Simons Center for Quantitative Biology, Cold Spring Harbor Laboratory, Cold Spring Harbor, NY.
Physiology, Biophysics, and Systems Biology, Weill Cornell Medical College, New York, NY.
Mol Biol Evol. 2020 Jul 1;37(7):2137-2152. doi: 10.1093/molbev/msaa073.

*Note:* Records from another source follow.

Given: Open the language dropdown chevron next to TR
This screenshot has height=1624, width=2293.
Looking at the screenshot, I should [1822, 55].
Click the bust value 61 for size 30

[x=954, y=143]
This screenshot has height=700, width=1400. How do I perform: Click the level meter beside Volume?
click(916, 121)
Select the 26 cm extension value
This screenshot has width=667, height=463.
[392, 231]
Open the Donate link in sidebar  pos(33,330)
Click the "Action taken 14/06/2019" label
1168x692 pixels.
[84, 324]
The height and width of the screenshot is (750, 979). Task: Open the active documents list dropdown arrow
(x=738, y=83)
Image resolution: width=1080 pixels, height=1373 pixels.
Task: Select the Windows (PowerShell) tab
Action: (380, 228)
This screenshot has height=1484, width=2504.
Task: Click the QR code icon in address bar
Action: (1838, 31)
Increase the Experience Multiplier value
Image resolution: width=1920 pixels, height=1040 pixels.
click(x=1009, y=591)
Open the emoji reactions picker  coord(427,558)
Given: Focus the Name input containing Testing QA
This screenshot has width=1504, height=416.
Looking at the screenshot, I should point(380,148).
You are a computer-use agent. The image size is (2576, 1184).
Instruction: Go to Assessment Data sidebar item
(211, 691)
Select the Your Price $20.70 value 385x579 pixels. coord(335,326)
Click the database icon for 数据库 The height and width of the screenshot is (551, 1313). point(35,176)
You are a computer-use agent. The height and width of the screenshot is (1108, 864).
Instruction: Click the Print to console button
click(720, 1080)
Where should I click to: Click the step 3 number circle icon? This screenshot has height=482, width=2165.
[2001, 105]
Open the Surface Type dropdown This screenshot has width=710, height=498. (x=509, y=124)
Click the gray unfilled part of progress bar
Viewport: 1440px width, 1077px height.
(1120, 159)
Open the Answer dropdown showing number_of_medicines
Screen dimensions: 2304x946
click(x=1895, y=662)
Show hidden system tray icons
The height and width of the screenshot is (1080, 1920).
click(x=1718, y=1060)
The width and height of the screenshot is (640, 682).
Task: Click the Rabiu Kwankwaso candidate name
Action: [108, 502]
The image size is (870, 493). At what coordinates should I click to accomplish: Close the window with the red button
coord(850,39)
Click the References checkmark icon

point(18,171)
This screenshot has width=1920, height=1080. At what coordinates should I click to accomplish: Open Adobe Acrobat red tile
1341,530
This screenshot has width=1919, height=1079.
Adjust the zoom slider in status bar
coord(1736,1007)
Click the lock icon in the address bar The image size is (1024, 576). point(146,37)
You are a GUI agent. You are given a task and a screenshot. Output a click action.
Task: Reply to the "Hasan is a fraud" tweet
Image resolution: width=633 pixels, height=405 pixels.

Evolutionary changes in gene expression are often driven by gains and losses of cis-regulatory elements (CREs). The dynamics of CRE evolution can be examined using multispecies epigenomic data, but so far such analyses have generally been descriptive and model-free. Here, we introduce a probabilistic modeling framework for the evolution of CREs that operates directly on raw chromatin immunoprecipitation and sequencing (ChIP-seq) data and fully considers the phylogenetic relationships among species. Our framework includes a phylogenetic hidden Markov model, called epiPhyloHMM, for identifying the locations of multiply aligned CREs, and a combined phylogenetic and generalized linear model, called phyloGLM, for accounting for the influence of a rich set of genomic features in describing their evolutionary dynamics. We apply these methods to previously published ChIP-seq data for the H3K4me3 and H3K27ac histone modifications in liver tissue from nine mammals. We find that enhancers are gained and lost during mammalian evolution at about twice the rate of promoters, and that turnover rates are negatively correlated with DNA sequence conservation, expression level, and tissue breadth, and positively correlated with distance from the transcription start site, consistent with previous findings. In addition, we find that the predicted dosage sensitivity of target genes positively correlates with DNA sequence constraint in CREs but not with turnover rates, perhaps owing to differences in the effect sizes of the relevant mutations. Altogether, our probabilistic modeling framework enables a variety of powerful new analyses.
基因表达的进化变化通常是由顺式调控元件(CREs)的获得和丧失驱动的。可以使用多物种表观基因组学数据来研究 CRE 进化的动态,但到目前为止,这种分析通常是描述性的,没有模型。在这里,我们引入了一个用于 CRE 进化的概率建模框架,该框架可以直接在原始染色质免疫沉淀和测序(ChIP-seq)数据上运行,并充分考虑物种之间的系统发育关系。我们的框架包括一个称为 epiPhyloHMM 的系统发育隐马尔可夫模型,用于识别多重对齐的 CRE 位置,以及一个组合的系统发育和广义线性模型,称为 phyloGLM,用于在描述其进化动态时考虑丰富的基因组特征。我们将这些方法应用于先前发表的来自 9 种哺乳动物肝脏组织的 H3K4me3 和 H3K27ac 组蛋白修饰的 ChIP-seq 数据。我们发现,在哺乳动物进化过程中,增强子的获得和丧失率大约是启动子的两倍,而周转率与 DNA 序列保守性、表达水平和组织广度呈负相关,与转录起始位点的距离呈正相关,这与先前的发现一致。此外,我们发现靶基因的预测剂量敏感性与 CRE 中的 DNA 序列约束呈正相关,但与周转率无关,这可能是由于相关突变的效应大小不同。总的来说,我们的概率建模框架能够进行各种强大的新分析。